We stake our claim on actual outcomes in practice—not marketing language or abstract promises. In every batch output, the product reflects dozens of small choices: time sliced from harvest, drying temperature setpoint, lot sequencing, trace heavy metal analysis, operator training, and packaging discipline. Every failed shortcut shows up in a complaint, a late refund, or reputational cost. Experience tells us few shortcuts last.
Other manufacturers sometimes promise equivalency with no actual batch data; we number, assay, and review every run as a matter of routine—years before traceability became a marketing point. Many mass-market, reseller, and bulk-pack suppliers don’t set up systems with enough in-house checks, relying instead on distant brokers’ paperwork. Bypassing core control invites mixing, label antics, and adulteration that can’t be caught until it’s too late. Our way means doing the verification early, sending only qualified product to clients, and documenting every step so our buyers don’t build their own fear-based QC system to compensate.

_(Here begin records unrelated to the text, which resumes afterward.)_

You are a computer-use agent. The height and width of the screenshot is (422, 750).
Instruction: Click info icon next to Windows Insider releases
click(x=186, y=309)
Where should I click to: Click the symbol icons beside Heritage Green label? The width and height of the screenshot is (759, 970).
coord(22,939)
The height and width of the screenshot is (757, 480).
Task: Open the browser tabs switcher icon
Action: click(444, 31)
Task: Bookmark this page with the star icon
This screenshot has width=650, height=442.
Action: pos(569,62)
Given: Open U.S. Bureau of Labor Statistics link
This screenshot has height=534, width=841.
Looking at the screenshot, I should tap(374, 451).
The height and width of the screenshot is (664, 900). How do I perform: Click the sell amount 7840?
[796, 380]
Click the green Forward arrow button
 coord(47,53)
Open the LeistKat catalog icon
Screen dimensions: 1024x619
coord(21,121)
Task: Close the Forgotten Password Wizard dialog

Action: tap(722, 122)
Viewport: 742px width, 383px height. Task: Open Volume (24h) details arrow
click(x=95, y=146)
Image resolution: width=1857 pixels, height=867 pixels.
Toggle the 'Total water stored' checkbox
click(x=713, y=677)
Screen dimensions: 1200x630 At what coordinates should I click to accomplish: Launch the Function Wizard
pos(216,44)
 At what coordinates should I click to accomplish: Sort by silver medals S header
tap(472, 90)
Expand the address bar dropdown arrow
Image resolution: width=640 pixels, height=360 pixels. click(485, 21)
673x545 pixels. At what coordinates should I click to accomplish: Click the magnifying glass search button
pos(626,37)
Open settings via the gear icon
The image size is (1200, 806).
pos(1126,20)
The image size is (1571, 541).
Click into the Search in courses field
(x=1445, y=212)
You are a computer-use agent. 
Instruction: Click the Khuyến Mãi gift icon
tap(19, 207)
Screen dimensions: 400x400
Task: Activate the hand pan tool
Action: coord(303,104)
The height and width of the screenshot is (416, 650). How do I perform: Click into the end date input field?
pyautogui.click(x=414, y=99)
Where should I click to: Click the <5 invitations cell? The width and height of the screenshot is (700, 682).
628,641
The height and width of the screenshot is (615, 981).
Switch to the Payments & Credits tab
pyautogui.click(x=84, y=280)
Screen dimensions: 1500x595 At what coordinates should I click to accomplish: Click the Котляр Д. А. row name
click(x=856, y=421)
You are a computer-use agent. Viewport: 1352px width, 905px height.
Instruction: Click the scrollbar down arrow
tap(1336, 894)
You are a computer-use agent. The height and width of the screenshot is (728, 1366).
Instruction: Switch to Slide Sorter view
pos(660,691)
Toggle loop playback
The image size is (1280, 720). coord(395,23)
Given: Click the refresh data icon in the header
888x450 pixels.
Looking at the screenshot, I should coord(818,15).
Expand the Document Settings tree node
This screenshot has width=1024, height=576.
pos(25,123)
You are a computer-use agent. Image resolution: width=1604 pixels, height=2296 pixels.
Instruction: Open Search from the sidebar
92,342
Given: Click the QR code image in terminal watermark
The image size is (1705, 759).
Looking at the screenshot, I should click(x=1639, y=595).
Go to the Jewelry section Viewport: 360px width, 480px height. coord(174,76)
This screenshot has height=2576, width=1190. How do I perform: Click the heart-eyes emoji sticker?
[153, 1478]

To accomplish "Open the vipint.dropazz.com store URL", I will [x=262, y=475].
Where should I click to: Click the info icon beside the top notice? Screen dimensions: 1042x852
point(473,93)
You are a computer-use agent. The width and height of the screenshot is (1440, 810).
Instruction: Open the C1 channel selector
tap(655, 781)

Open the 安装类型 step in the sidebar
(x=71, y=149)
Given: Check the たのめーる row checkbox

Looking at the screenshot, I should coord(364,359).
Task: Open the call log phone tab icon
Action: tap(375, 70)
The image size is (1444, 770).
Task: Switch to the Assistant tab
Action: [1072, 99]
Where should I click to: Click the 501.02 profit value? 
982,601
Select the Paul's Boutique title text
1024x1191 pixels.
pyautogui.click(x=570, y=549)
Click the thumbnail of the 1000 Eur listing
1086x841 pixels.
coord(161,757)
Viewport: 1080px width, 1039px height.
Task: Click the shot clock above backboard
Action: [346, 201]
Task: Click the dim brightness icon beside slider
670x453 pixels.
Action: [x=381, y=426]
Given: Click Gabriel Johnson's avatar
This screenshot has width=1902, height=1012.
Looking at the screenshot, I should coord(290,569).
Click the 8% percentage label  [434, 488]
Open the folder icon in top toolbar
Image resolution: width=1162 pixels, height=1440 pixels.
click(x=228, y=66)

Practices evolve. Market demands don’t sit still, nor do regulatory agencies. Last year’s preferred mesh or extract marker is this season’s baseline requirement. In-plant test methods get updated; outside laboratory partners validate reference standards. Market intelligence, gathered through client feedback and repeated in-trade sampling, keeps us honest about actual performance. Batch records, lab performance data, and regulatory audits combine to shape real change, not window-dressing.
Production experience shows which fields consistently yield the richest roots, which harvest times produce best volatile chemistry, and which post-harvest errors signal trouble ahead. Maintaining this knowledge means staying hands-on, never resting on legacy methods or paper assurances. Clients depend on this—so do the people who use the product for medicine, food, or wellness every day.
Our perspective comes from years of direct handling, batch tracking, and responding to buyer needs—not from a sales catalog or secondhand product flow. Zedoary Rhizome is not a commodity that rewards careless shortcuts; every drum we ship draws from genuine expertise, lab validation, and direct worker accountability. For buyers seeking a partner rather than a random supplier, these assurances define the true product value. The real measure sits in the continued trust of clients who return every season, each with new questions, each finding that real zedoary starts with real manufacturing—never with hopeful promises or generic claims.